Copy the lines between the one holding "Business (55, 2324)" and the one holding "Price ascending (87, 655)", inclusive, and substitute "Continue Reading" for "Read More" while keeping everything else the same. Leave the pictures out of your copy.

Records
********

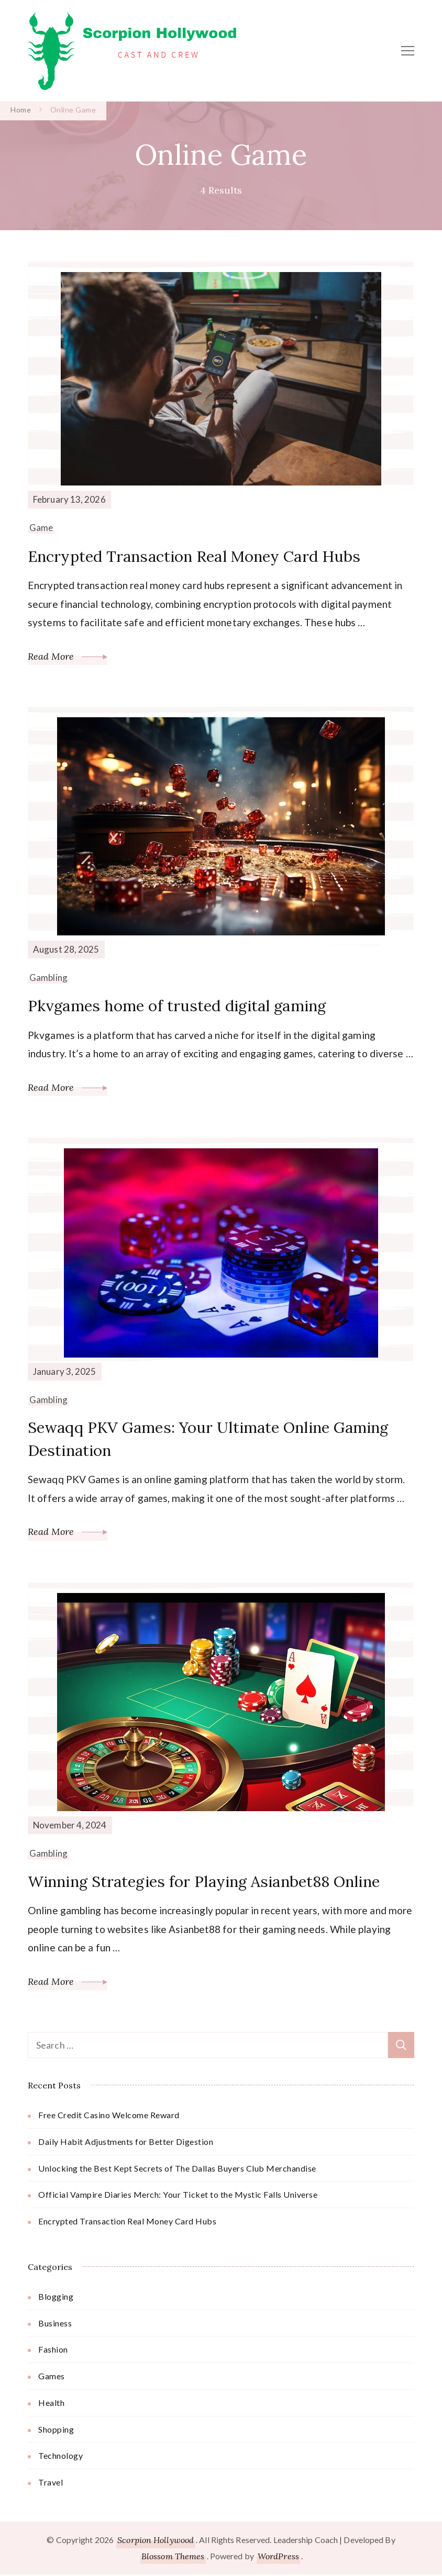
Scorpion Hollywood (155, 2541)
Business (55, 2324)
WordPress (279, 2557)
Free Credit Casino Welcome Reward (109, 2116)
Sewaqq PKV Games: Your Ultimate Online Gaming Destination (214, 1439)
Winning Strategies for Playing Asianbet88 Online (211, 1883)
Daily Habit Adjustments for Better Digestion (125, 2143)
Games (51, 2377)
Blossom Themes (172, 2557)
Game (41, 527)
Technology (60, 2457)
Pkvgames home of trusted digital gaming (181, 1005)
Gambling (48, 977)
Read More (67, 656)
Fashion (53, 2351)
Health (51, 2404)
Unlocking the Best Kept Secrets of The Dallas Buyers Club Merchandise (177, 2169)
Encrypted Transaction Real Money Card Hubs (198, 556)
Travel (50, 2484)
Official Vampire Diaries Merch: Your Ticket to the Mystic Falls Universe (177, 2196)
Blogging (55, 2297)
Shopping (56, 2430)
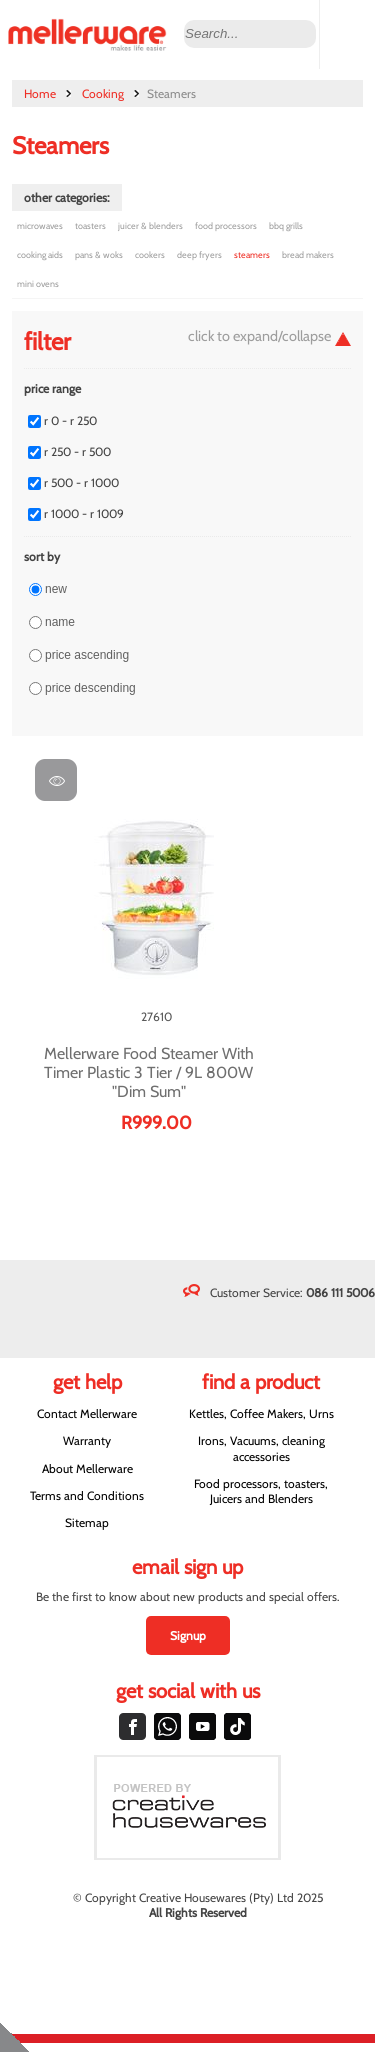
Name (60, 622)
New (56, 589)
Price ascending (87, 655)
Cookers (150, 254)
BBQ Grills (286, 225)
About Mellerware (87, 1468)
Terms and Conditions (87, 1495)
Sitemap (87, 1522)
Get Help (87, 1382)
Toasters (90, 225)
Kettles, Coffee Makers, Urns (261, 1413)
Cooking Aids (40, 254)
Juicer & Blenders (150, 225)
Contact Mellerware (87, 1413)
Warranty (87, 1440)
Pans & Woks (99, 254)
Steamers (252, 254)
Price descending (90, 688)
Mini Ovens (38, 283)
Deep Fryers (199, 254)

********

◆ Full response ◆
Business (55, 2324)
WordPress (279, 2557)
Free Credit Casino Welcome Reward (109, 2116)
Sewaqq PKV Games: Your Ultimate Online Gaming Destination (214, 1439)
Winning Strategies for Playing Asianbet88 Online (211, 1883)
Daily Habit Adjustments for Better Digestion (125, 2143)
Games (51, 2377)
Blossom Themes (172, 2557)
Game (41, 527)
Technology (60, 2457)
Pkvgames home of trusted digital gaming (181, 1005)
Gambling (48, 977)
Continue Reading (67, 656)
Fashion (53, 2351)
Health (51, 2404)
Unlocking the Best Kept Secrets of The Dallas Buyers Club Merchandise (177, 2169)
Encrypted Transaction Real Money Card Hubs (198, 556)
Travel (50, 2484)
Official Vampire Diaries Merch: Your Ticket to the Mystic Falls Universe (177, 2196)
Blogging (55, 2297)
Shopping (56, 2430)
Name (60, 622)
New (56, 589)
Price ascending (87, 655)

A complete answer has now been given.